BY APRIL 24, 1980, FIFTY-THREE AMERICAN HOSTAGES HAD BEEN held for six months at the U.S. embassy in Tehran. President Jimmy Carter had negotiated with Iran but to no avail. Exasperated, he authorized a risky operation to rescue the hostages. “I do not want to undertake this operation,” he told his military brass, “but we have no other recourse….We’re going to do this operation.”1 Carter judged it was time “to bring our hostages home; their safety and our national honor were at stake.”2

The adrenaline surged among elite U.S. forces. Carter’s plan called for a complex two-night operation involving hundreds of varied personnel, including the elite Delta Force and its 132 commandos and a unit of Army Rangers. Forty-four aircraft would be deployed among six different locations, among them the critical RH-53 helicopters and C-130 Hercules transports rigged with temporary 18,000-gallon fuel tanks. On day one, the helicopters and C-130s would meet in an isolated spot in the Iranian desert where they would refuel the choppers, load the rescue team, and move on to hideouts near Tehran. On day two, undercover U.S. intelligence agents with trucks would escort the elite forces to the embassy, where they would seize the building and evacuate the hostages to a nearby soccer stadium. From there, all would be picked up by the helicopters and taken to the Iranian-controlled Manzariyeh Air Base forty miles away. Army Rangers were to take and hold the air base, shooting anyone who threatened the mission. Once the copters arrived, so would C-141s to fly out the hostages and rescue team.

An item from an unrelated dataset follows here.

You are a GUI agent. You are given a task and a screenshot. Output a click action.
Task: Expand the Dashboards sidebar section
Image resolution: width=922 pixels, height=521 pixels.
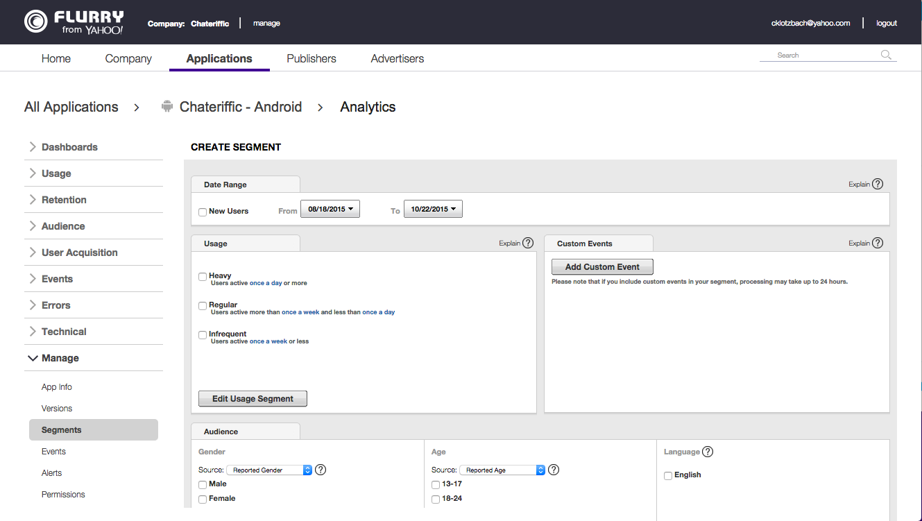[69, 147]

Unfortunately it never got that far. Failure came in the first critical phase—getting the aircraft to their initial desert destination. Flying low to avoid detection, the helicopters were blinded by dust and sandstorms. Only six of the eight made it to their destination, leaving no room for error. Just then, one of the remaining six succumbed to hydraulic failure. The operation was over; the commander on the scene scrapped the mission.

But the troops were not out of the woods. In their aborted effort, they made quite a bit of noise, shooting at one Iranian truck that ran a roadblock and detaining an Iranian bus with over forty passengers on board. The forty-four troops needed to lift up and out.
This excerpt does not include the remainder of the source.